St Francis in Sansepolcro
One of the legends has it that St Francis was in the nearby convent of Montecasale. A band of robbers was noticed camping near the monastery. His followers wondered what to do about the situation. St Francis counselled them to take food to the robbers and speak words of grace to them. The thieves returned the kindness by carrying firewood to the monastery. Afterwards, they gave up their thieving ways and some even became followers.

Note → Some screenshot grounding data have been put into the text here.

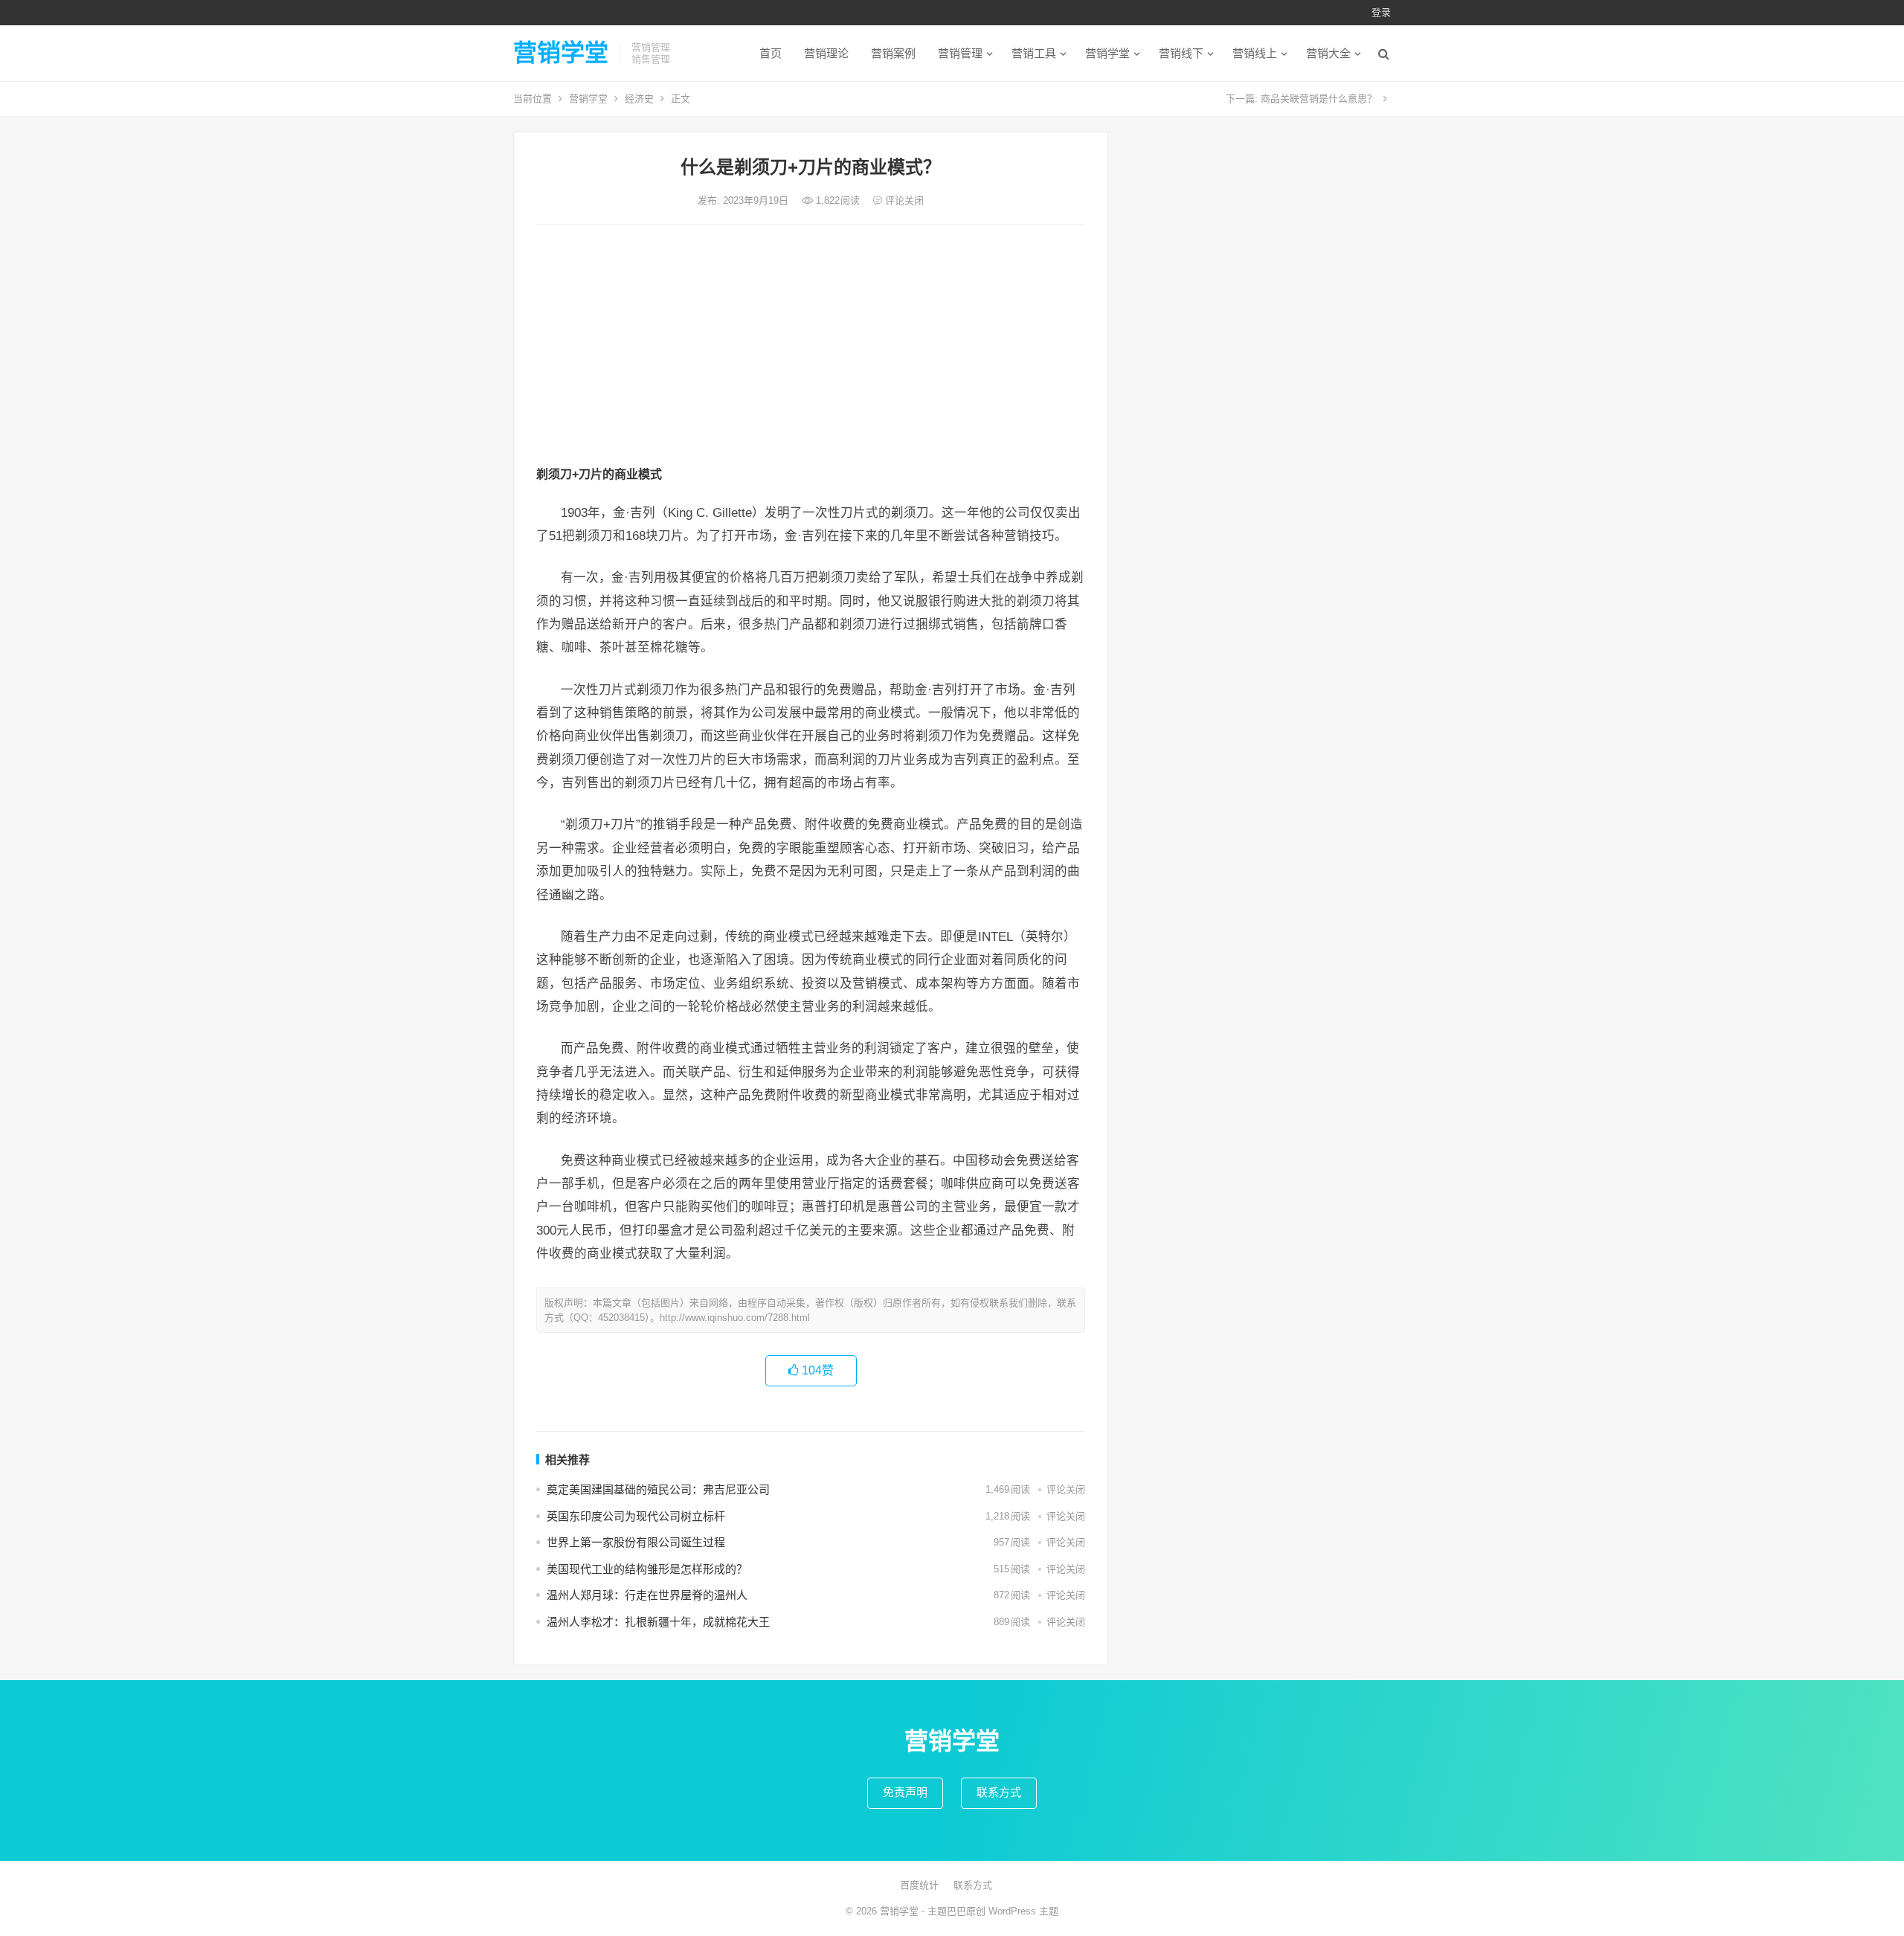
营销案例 (893, 53)
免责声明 (905, 1792)
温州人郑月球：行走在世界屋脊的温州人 (647, 1595)
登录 (1381, 12)
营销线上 (1254, 53)
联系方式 (999, 1792)
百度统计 (919, 1885)
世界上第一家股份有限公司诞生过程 (636, 1542)
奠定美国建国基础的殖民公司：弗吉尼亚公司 (658, 1489)
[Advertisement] (810, 347)
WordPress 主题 (1023, 1911)
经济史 (639, 98)
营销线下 (1181, 53)
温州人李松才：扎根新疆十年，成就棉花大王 (658, 1621)
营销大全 (1328, 53)
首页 (770, 53)
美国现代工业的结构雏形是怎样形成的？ (647, 1569)
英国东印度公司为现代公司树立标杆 (636, 1516)
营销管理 (960, 53)
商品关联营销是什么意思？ (1319, 98)
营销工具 (1034, 53)
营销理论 (826, 53)
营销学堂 (560, 52)
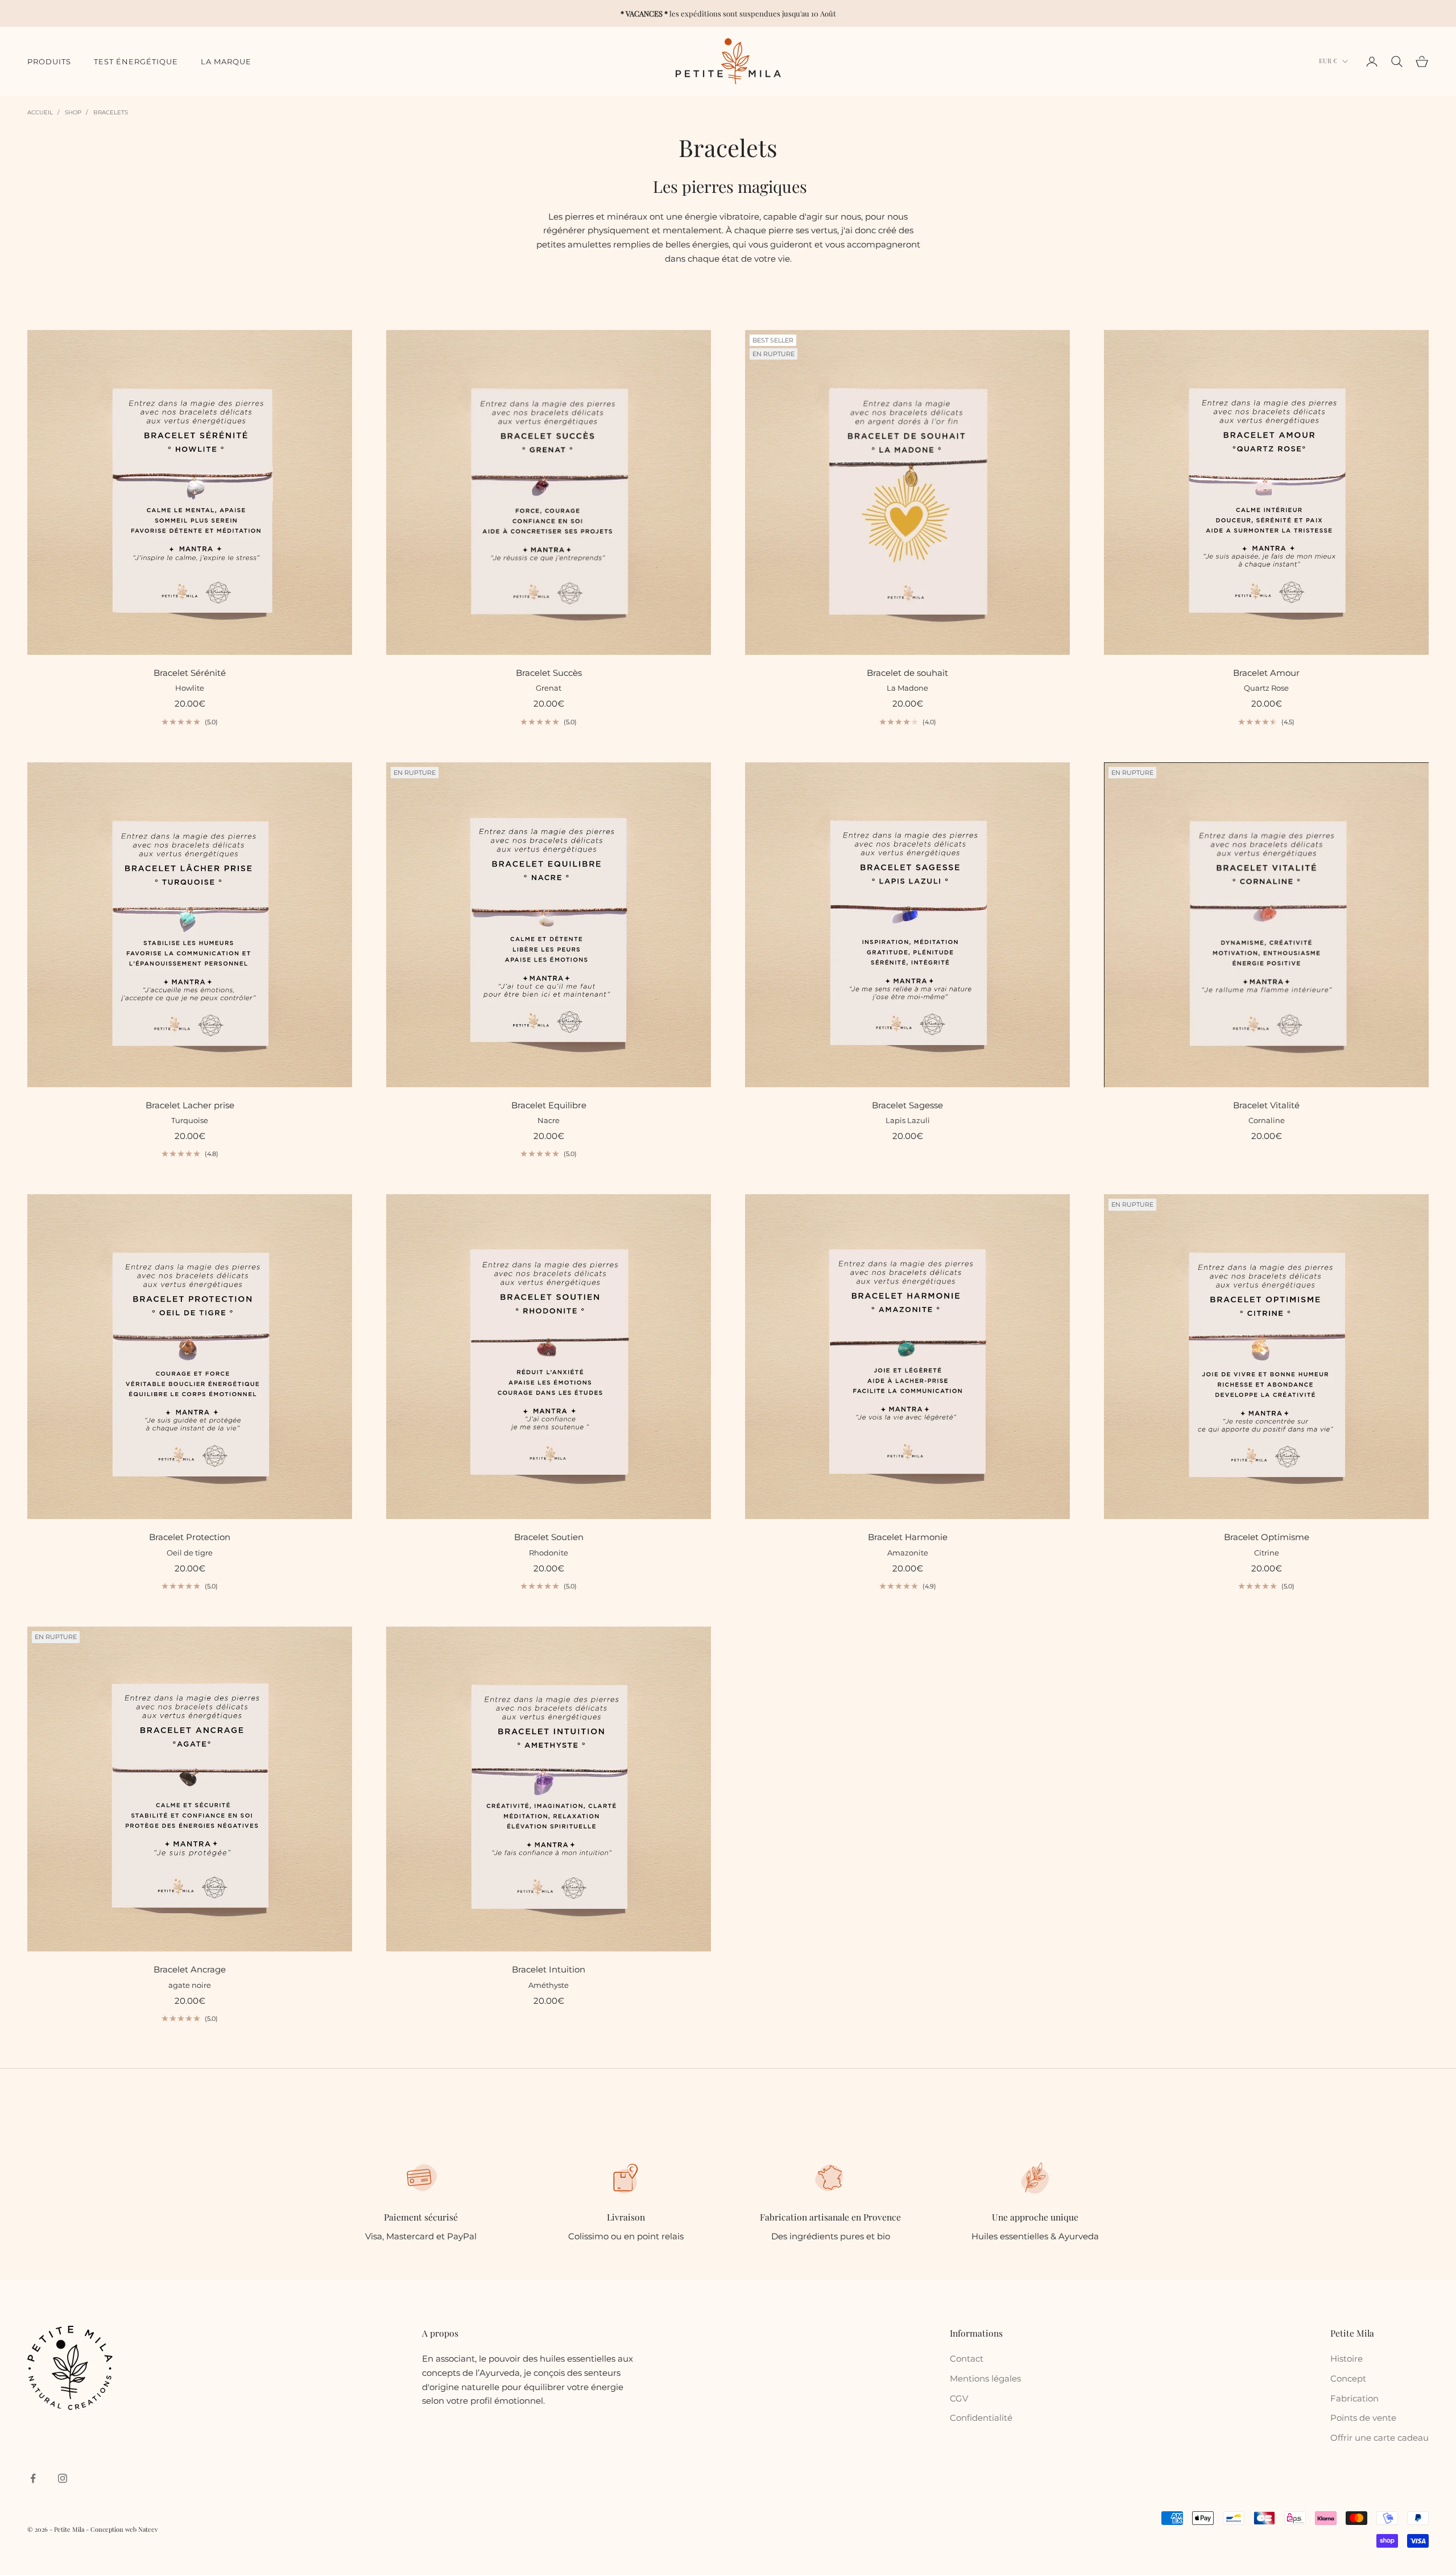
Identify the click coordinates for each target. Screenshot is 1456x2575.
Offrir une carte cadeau (1379, 2437)
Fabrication (1354, 2398)
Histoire (1346, 2358)
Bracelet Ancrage (190, 1969)
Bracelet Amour (1266, 672)
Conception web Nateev (124, 2529)
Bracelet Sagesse (907, 1105)
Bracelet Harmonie (908, 1537)
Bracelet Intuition (548, 1969)
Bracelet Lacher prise (190, 1105)
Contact (966, 2358)
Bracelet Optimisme (1266, 1537)
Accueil (40, 112)
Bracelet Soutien (549, 1537)
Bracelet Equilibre (548, 1105)
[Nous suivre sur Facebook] (33, 2478)
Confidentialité (981, 2417)
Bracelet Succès (549, 672)
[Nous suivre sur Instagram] (62, 2478)
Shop (73, 112)
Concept (1348, 2378)
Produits (49, 61)
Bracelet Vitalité (1266, 1105)
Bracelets (110, 112)
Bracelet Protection (189, 1537)
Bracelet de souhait (907, 672)
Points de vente (1363, 2417)
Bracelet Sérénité (190, 672)
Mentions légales (985, 2378)
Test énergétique (136, 61)
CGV (959, 2398)
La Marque (226, 61)
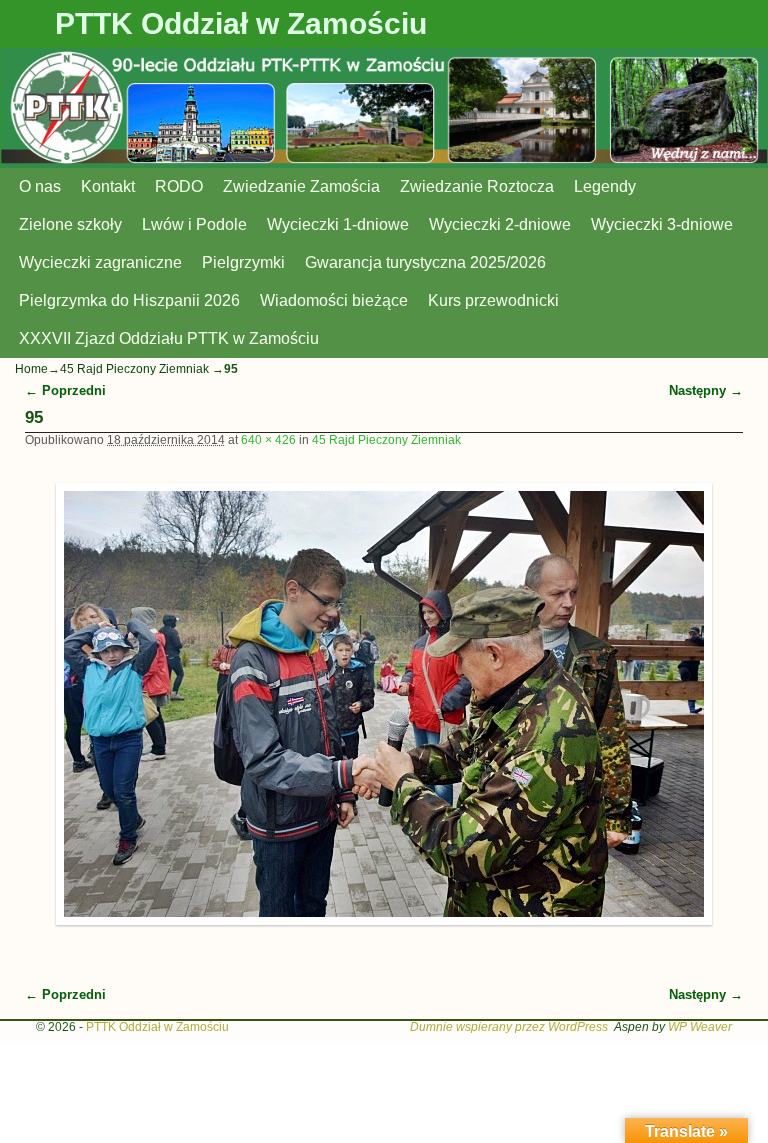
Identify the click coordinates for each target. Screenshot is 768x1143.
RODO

This incident shows how willing St Francis was to put the teachings of Jesus into practice. What Jesus says in the Bible in Luke 6:27-31 comes to mind: “27 “But to you who are listening I say: Love your enemies, do good to those who hate you, 28 bless those who curse you, pray for those who mistreat you. 29 If someone slaps you on one cheek, turn to them the other also. If someone takes your coat, do not withhold your shirt from them. 30 Give to everyone who asks you, and if anyone takes what belongs to you, do not demand it back. 31 Do to others as you would have them do to you…”
On another occasion, St Francis was approached by two aspiring followers. He gave them both the same instruction: they were to go to the garden and plant a cabbage upside down. The son of a farmer objected to this, saying this would not work. The other simply did as Francis requested. The Saint sent the first one back to his farm, encouraging him to use his gifts as a farmer. The second one was welcomed into the brotherhood as a good follower.
In many ways, Sansepolcro is a gem untouched by modern tourism. The streets are relatively quiet. For us, this is a time rest and recuperation. I need this time of low key consolidation to put things into perspective.